In October, the OpenDNS research team was in Europe presenting new threat detection models at two renowned security conferences. First, Security Researcher Thomas Mathew and I (Dhia Mahjoub) presented at BruCON on Oct. 9 about a “Unified DNS View to Track Threats.” Then a couple weeks later I presented on Oct. 22 at Hack.lu about “A Collective View of Current Trends in Criminal Hosting Infrastructures.”
SPRank at BruCON
In the talk “Unified DNS View to Track Threats,” we discussed a new model dubbed Spike Rank or “SPRank” that leverages DNS traffic below recursive resolvers. We call this data “recursive DNS data.” Unlike previous models which primarily placed emphasis on features like ASN, BGP prefixes, and WHOIS information, SPRank analyzes traffic signals as the primary interest. The decision to move away from focusing heavily on ASN, IP, and WHOIS information as identifiers of threats came after a new series of threats began to emerge over the past year. The increase in exploit kit campaigns and “domain-shadowing” usage rendered many of the classical domain reputation or IP reputation methods ineffective. Traditionally, a domain reputation model will assign different scores to a domain based on the reputation of its IP host. These reputation scores are based on the historical “goodness” of an IP range or domain. Exploit kits using compromised domains pose problems to these models. Compromised domains that have a great historical reputation will easily fool a reputation system. Furthermore, cheap hosting makes it difficult to assign meaningful scores for IP reputation as new ranges appear having no historical context to provide it a score.
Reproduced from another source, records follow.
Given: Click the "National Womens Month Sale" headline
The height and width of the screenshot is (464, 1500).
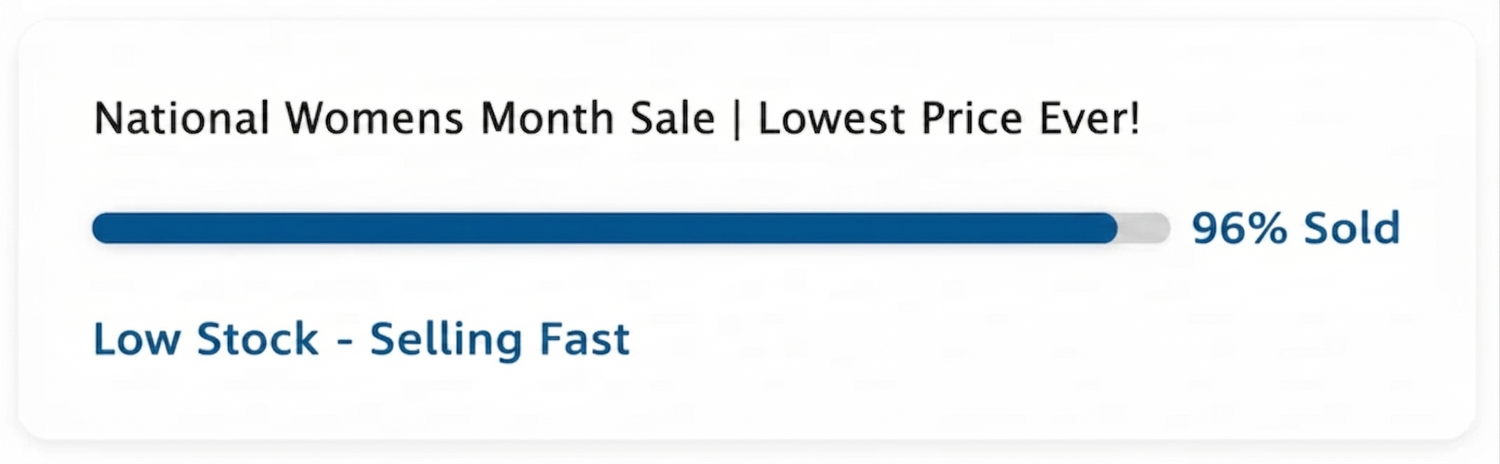Looking at the screenshot, I should (x=404, y=121).
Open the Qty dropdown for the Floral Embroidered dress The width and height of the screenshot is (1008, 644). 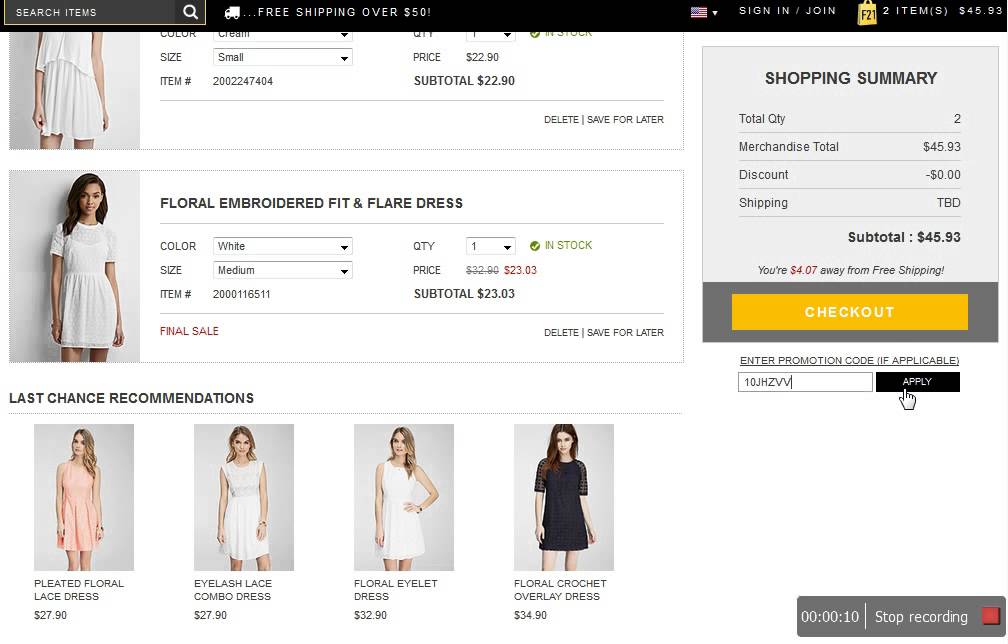[490, 246]
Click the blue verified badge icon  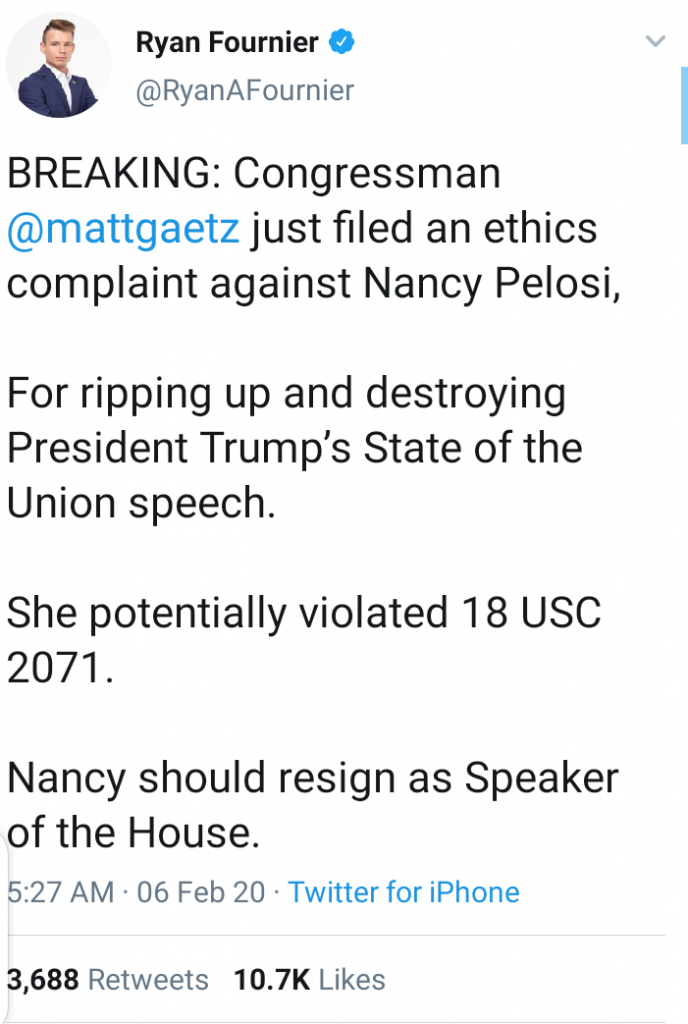(x=344, y=43)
SPRank avoids these issues by analyzing the DNS request patterns to a domain.
SPRank detects domains showing as a sudden surge — or a spike — in DNS queries issued from our 65 million worldwide clients towards our resolvers. These domains feature what we call the “spike behavior.” This behavior is typical of domains used for malware campaigns such as exploit kits, DGAs, fake software, Browlock, and phishing. But it can also be associated with spam domains, domains victimized for DNS amplification attacks, and a slew of other suspicious and even benign uses.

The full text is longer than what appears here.